Overview

Rate limit how many HTTP requests can be made in a given period of seconds, minutes, hours, days, months, or years. If the underlying service or route has no authentication layer, the Client IP address is used. Otherwise, the consumer is used if an authentication plugin has been configured.

The advanced version of this plugin, Rate Limiting Advanced, provides the ability to apply multiple limits in sliding or fixed windows.

IP Address limitations

When configuring IP address-based limitations, it’s essential to understand how Kong determines the IP address of incoming requests. The IP address is extracted from the request headers sent to Kong by downstream clients. Typically, these headers are named X-Real-IP or X-Forwarded-For, which contain the client’s IP address.

By default, Kong uses the X-Real-IP header to identify the client’s IP address. However, if your environment requires the use of a different header, you can specify this by setting the real_ip_header property in Nginx. Additionally, depending on your network setup, you may need to configure the trusted_ips Nginx property to include the IP addresses of any load balancers or proxies that are part of your infrastructure. This ensures that Kong correctly interprets the client’s IP address, even when the request passes through multiple network layers.

Headers sent to the client

When this plugin is enabled, Kong sends additional headers to show the allowed limits, number of available requests, and the time remaining (in seconds) until the quota is reset. Here’s an example header:

RateLimit-Limit: 6
RateLimit-Remaining: 4
RateLimit-Reset: 47

The plugin also sends headers to show the time limit and the minutes still available:

X-RateLimit-Limit-Minute: 10
X-RateLimit-Remaining-Minute: 9

If more than one time limit is set, the header contains all of these:

X-RateLimit-Limit-Second: 5
X-RateLimit-Remaining-Second: 4
X-RateLimit-Limit-Minute: 10
X-RateLimit-Remaining-Minute: 9

When a limit is reached, the plugin returns an HTTP/1.1 429 status code, with the following JSON body:

{ "message": "API rate limit exceeded" }

The headers RateLimit-Limit, RateLimit-Remaining, and RateLimit-Reset are based on the Internet-Draft RateLimit Header Fields for HTTP and may change in the future to respect specification updates.

FAQs

What is the Rate Limiting plugin used for?

The Rate Limiting plugin is used to control the rate of requests that clients can make to your services.

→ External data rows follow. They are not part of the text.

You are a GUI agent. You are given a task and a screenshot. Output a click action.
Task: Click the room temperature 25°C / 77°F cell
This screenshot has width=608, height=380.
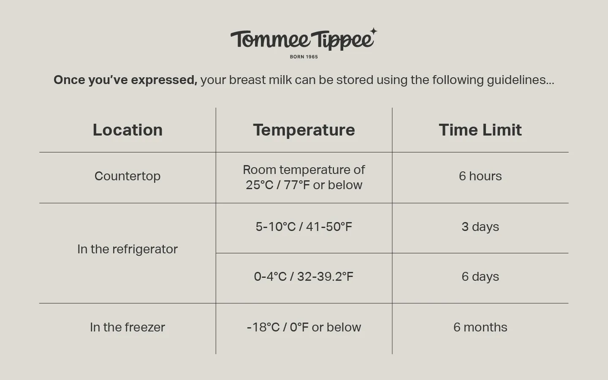tap(304, 177)
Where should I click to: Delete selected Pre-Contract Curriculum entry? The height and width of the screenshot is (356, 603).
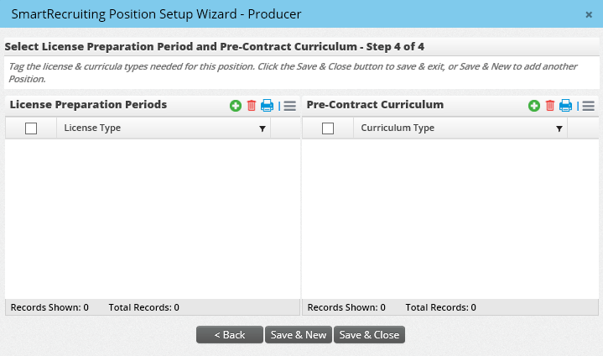550,106
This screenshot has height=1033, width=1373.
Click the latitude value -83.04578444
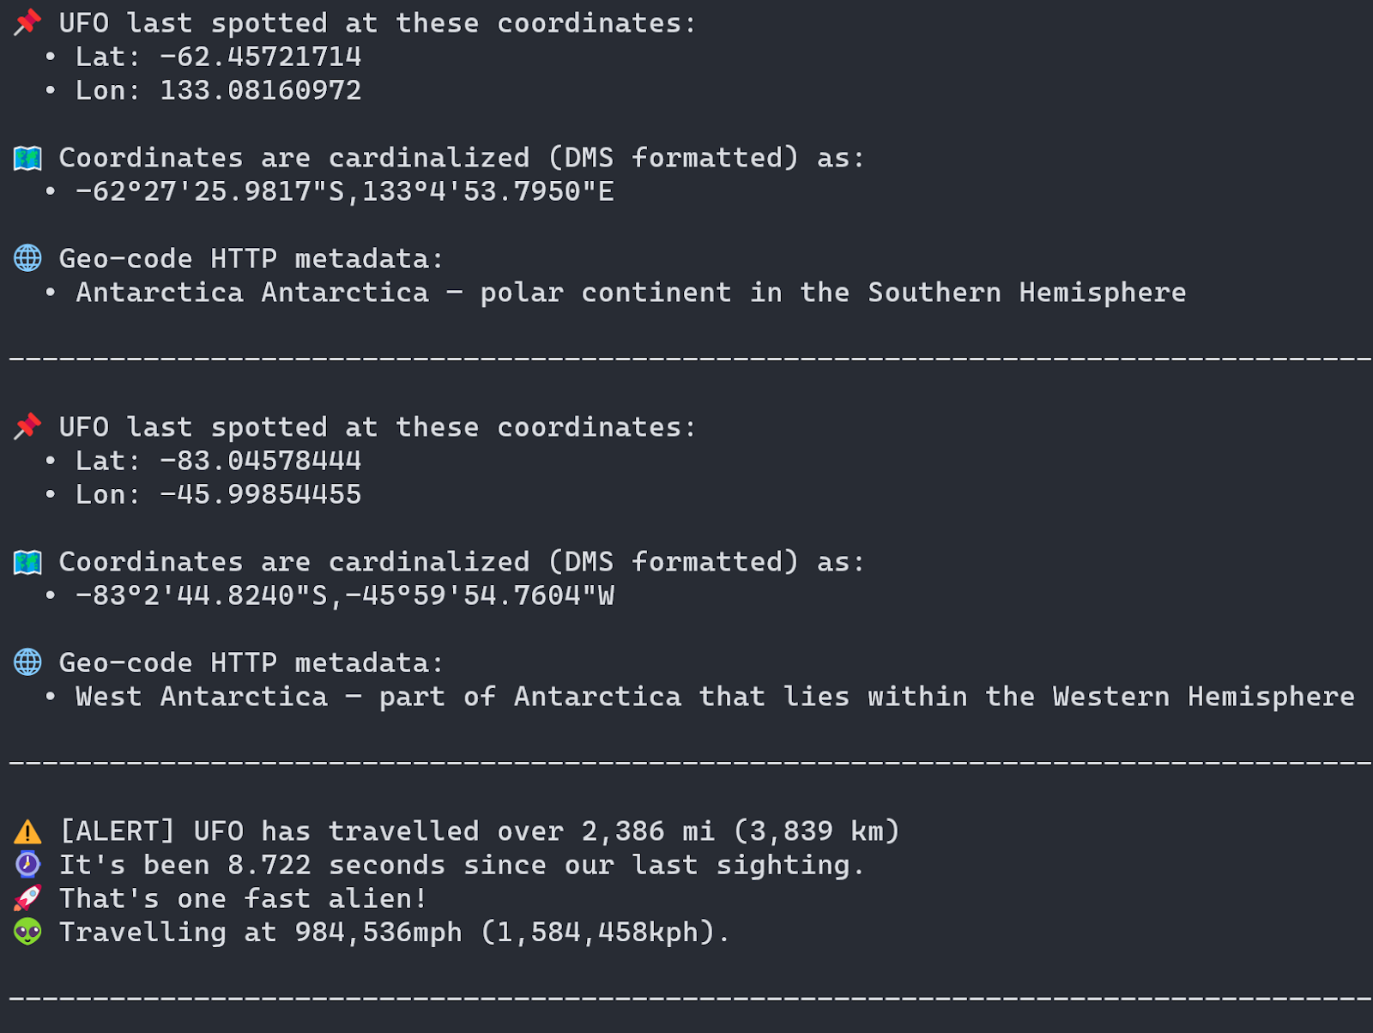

It helps prevent abuse and ensures fair usage by limiting the number of requests a client can make in a given time period.

Can I set different rate limits for different endpoints or services?

Yes, you can configure rate limits on a per-service or per-route basis by applying the Rate Limiting plugin to specific services or routes in Kong.

How does the policy option affect rate limiting?

The policy option determines how rate limits are stored and enforced. The local policy uses Kong’s in-memory storage, while the redis policy uses Redis, which is useful for distributed setups where rate limiting needs to be consistent across multiple Kong data plane nodes.